Şehit Düştüğü Tarih: 7 Nisan 2001

 

Şehit Düştüğü Yer: Kandıra F Tipi

 

Doğduğu Tarih: 18 Temmuz 1974

 

Doğduğu Yer: İstanbul, Kartal (Aslen Dersimli)

 

 

F Tipi hapishanelere ve tecrite karşı sürdürülen büyük direnişte, bir ölüm orucu savaşçısı olarak yer aldı ve 19 Aralık katliam operasyonunun ardından götürüldüğü Kandıra F Tipi Hapishanesi'nde şehit düştü.

 

Bülent ÇOBAN, Yoksul halkın savaşçısı; Berdan’ların bayrağının taşıyıcısı.

Yoldaşımız, 18 Temmuz 1974’de Kartal'da doğdu. (Ailesi aslen Dersim’liydi. 38 isyanından sonra Erzincan'a göç etmek durumunda kalmışlardı.) Yoksulluk ve zulüm, onları da İstanbul’un gecekondularına sürmüştü.

12 Eylül geldiğinde henüz küçüktü, ama yine de baskılardan çeşitli biçimlerde nasibini aldı. Ortaokul son sınıftayken okulu bırakmak zorunda kaldı. O ve babası fabrikalarda çalışıyor, annesi ev işlerine temizliğe gidiyordu.

1990’da dışarıdan ortaokul bitirme sınavlarını verip Faruk Nafiz Çamlıbel lisesinde okumaya başladı. Devrimci mücadeleyle tanışması da bu yıllarda oldu. Aslında başka bir liseye gitmek istemiş, ama ekonomik durumları yeterli olmadığı için oraya alınmamıştı. Yoksul-zengin ayrımı hayatının her alanında karşısına çıkıyordu.

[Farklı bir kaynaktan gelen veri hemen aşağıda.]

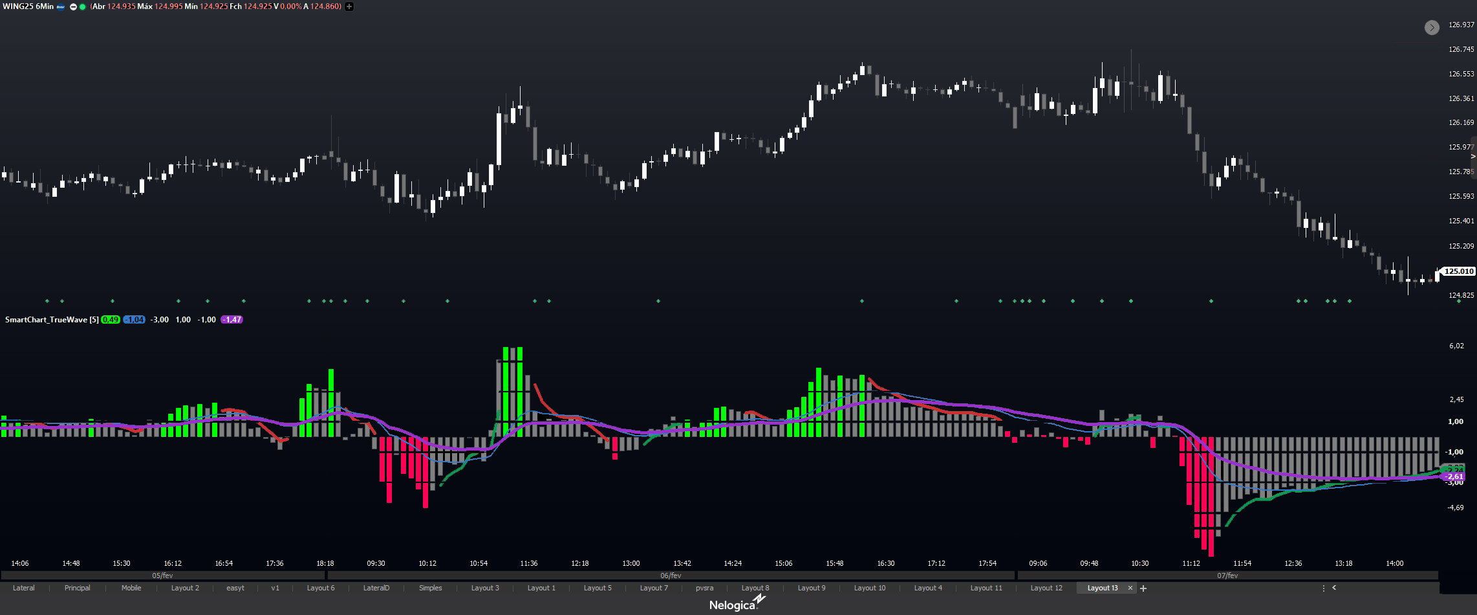The image size is (1477, 615).
Task: Switch to the Principal layout tab
Action: coord(77,588)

Onu devrimcilikle tanıştıran ilk kitapları bu dönemde okudu. Devrimcilerin olduğu çeşitli kurumlara gidip gelmeye başladı. 1 Mayıs gibi çeşitli gösterileri gidip geliyordu, okulunda da faşistler ağırlıklıydı. Faşistlere karşı tavır alış içinde, liseli devrimci gençlik mücadelesine katıldı. Ancak bu döneminde de henüz örgütsüzdü. Ancak bu mücadeleler, yaşadığı koşullar, ve Sivas katliamı, giderek onu örgütlü mücadeleye yönlendirecektir. Kendi ifadesiyle “İradi örgütlenmemdeki önemli faktörlerden biri okuldaki faşistlere karşı verdiğimiz mücadele ve Sivas katliamının etkisidir.”

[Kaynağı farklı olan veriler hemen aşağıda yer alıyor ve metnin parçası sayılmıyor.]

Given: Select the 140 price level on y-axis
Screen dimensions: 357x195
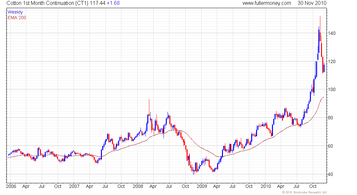Looking at the screenshot, I should (331, 33).
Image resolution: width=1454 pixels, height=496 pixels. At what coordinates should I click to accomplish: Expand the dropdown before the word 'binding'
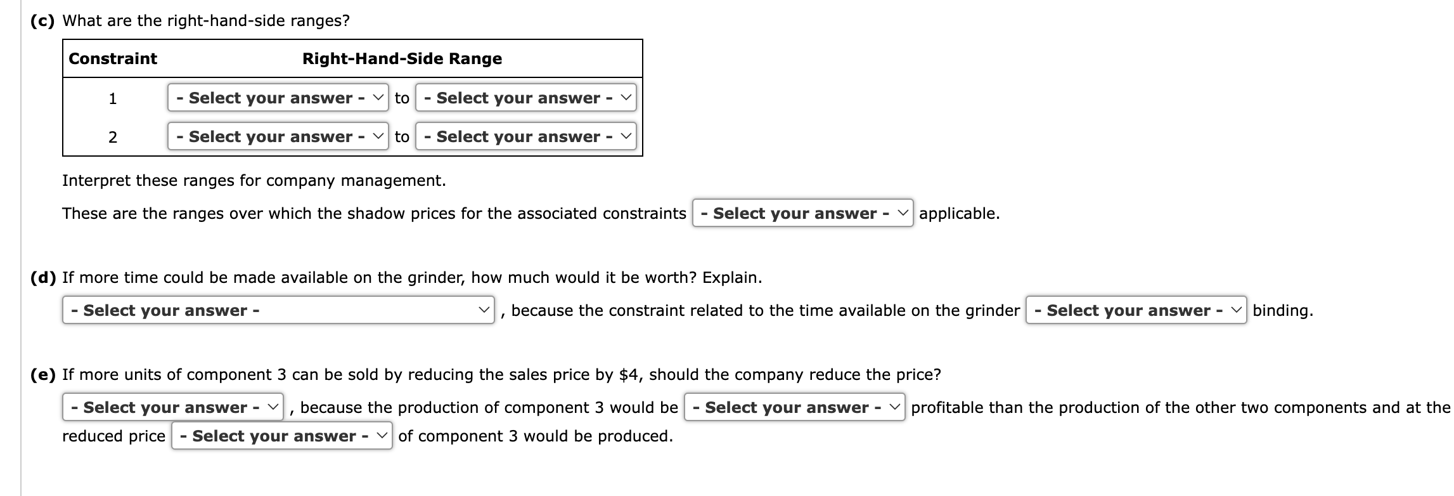[x=1136, y=310]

Parti-Cephe’yle 1994’te tanıştı.

Örgütlü ilişkilere girdikten sonra Şişli liseli örgütlenmesi içinde yeraldı.

1995 Nisan’ında Bayrampaşa hapishanesine görüşe gittiğinde gözaltına alındı. Bu, işkencecilerle ilk doğrudan karşılaşması oldu.

Bülent o dönem gündemde ne varsa, o konuda yapılan eylemlere katılmaya çalışıyordu. Ayşenur Şimşek’in kaçırılıp katledilmesine karşı kampanyada, Gazi ayaklanması sırasında pankartlar astı, gösterilere katıldı, yazılamalar yaptı.

Mücadele ettikçe öğreniyor, yapılması gerekenlerin yanında, yapılanların yetersiz kaldığını görüyordu. Yine kendi ifadesiyle “Tercihimin netleşmesi Sibel Yalçın'ın direnişi ile oldu. Birçok kişi de olduğu gibi Sibel'in direnişi de beni derinden sarsmıştı.”

Kısa süre sonra evinden ayrılarak, kendini tümüyle mücadeleye adamaya karar verdi. Nurtepe-Gültepe bölgesinde faaliyet yürütmeye başladı. Oradaki sorumlusu, ölüm orucu direnişinde birlikte ölümsüzleşecekleri Aşur Korkmaz’dı.

Bir süre sonra, Pendik bölgesinde çalışmaya başladı.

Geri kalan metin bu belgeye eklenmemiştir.